Early initiatives of this office include developing “model legislation” and road maps to facilitate deep-blue states’ enactment of the same sorts of gun controls rejected by the U.S. Congress. There is also an Extreme Risk Protection Order clearinghouse, located within the U.S. Department of Justice, to encourage states to adopt “red-flag” firearm-seizure laws. States are now also coordinating in campaigns to sue members of the firearm industry for third-party crimes, a return to the bad old days of similar efforts under the Bill Clinton administration. Those efforts led to remedial federal legislation, the Protection of Lawful Commerce in Arms Act, which remains in effect. But if Harris is willing to ignore the U.S. Constitution itself, congressional legislation poses even less of an impediment. In any case, win or lose, subjecting industry to never-ending litigation is a slow-acting death sentence in its own right.
Contrast this with Donald Trump, whose pro-Second Amendment policies and actions have continued to pay dividends for gun owners even during the Biden-Harris administration. The most important of these has been the three justices President Trump appointed to the U.S. Supreme Court, all of whom were in the majority of 2022’s pivotal Bruen decision, which solidified right to carry and a strong standard of review for Second Amendment cases.

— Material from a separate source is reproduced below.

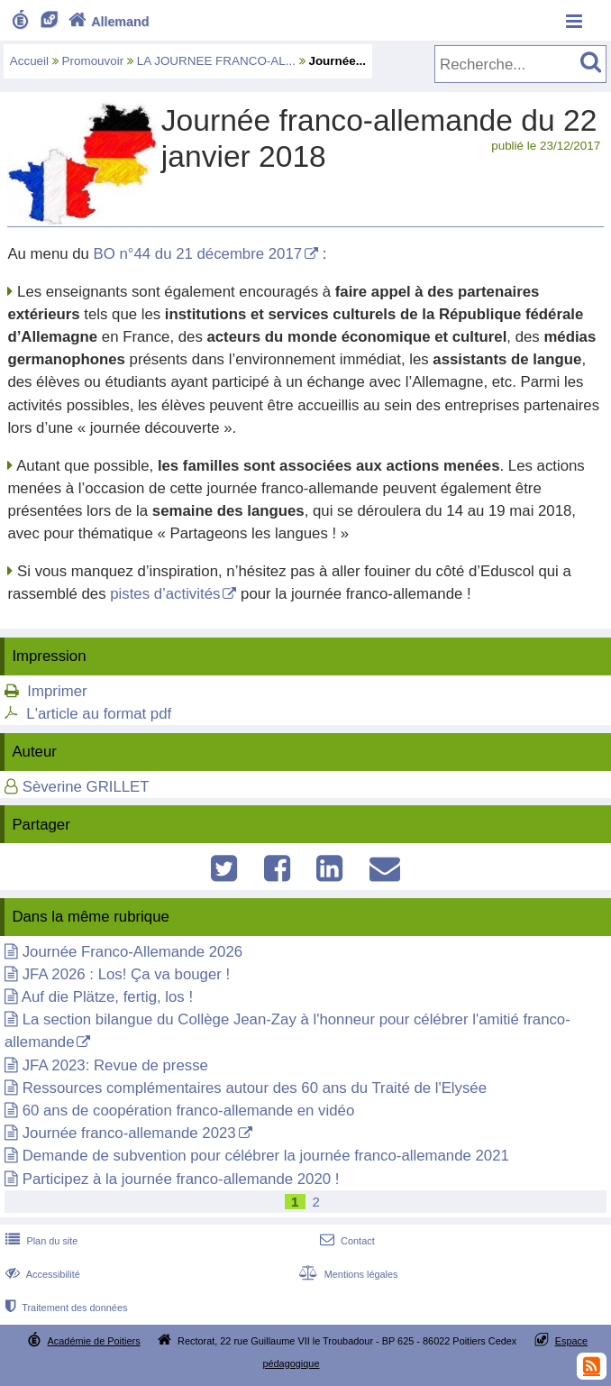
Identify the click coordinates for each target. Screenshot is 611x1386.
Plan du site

Almost as important has been the high court’s recent decisions on administrative actions, which constrain agencies like the Bureau of Alcohol, Tobacco, Firearms and Explosives from simply making the law up as it goes along. All of the Biden-Harris administration’s over-reaching gun-control rulemakings—including on brace-equipped pistols, “universal” background checks and which unfinished parts count as “firearms” under federal law—are now in limbo thanks to these developments.

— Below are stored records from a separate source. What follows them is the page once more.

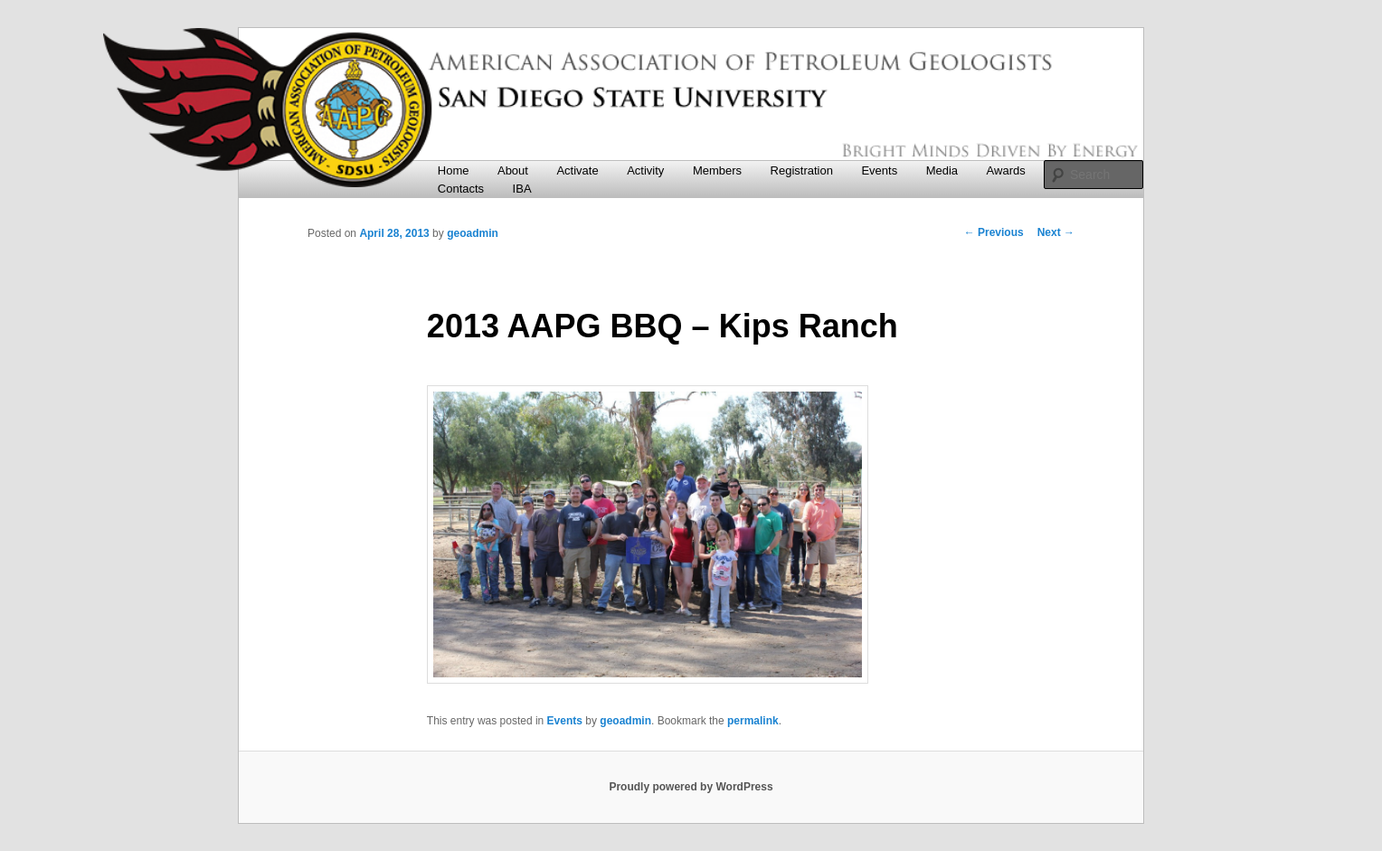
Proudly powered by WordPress (690, 786)
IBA (522, 188)
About (512, 170)
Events (879, 170)
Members (717, 170)
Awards (1006, 170)
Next (1055, 232)
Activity (645, 170)
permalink (753, 720)
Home (453, 170)
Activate (577, 170)
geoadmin (472, 233)
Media (942, 170)
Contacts (461, 188)
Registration (802, 170)
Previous (994, 232)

President Trump also withstood every form of pressure to hold the line against the enactment of additional congressional gun control. His immovable leadership prevented defections in the pro-gun caucus like those that led to the misnamed Bipartisan Safer Communities Act under Biden-Harris, a sprawling gun-control law that later brought shame and embarrassment to its moderate and “pro-gun” supporters.
Even in America, freedom is not the default. It has to be protected and safeguarded at all times. It is a rare individual who can stand up to the coordinated assault of activist politicians, legacy media outlets and others who stand ready to exploit any unexpected, emotional or destabilizing development to advance their objectives.
Trump’s unshakeable commitment was evident for all to see when he narrowly escaped death in Butler, Pa., only to arise with his fist in the air, exhorting his supporters to “fight, fight, fight” for their common vision of a renewed, ever-free America.
The contrast between Kamala Harris and Donald Trump’s approach to the Second Amendment is as sharp as the contrast between the former’s political gamesmanship and the latter’s raw courage.
This election season, gun owners have perhaps the final chance to ensure a future that includes the right to keep and bear arms. That future begins with a vote for Donald J. Trump.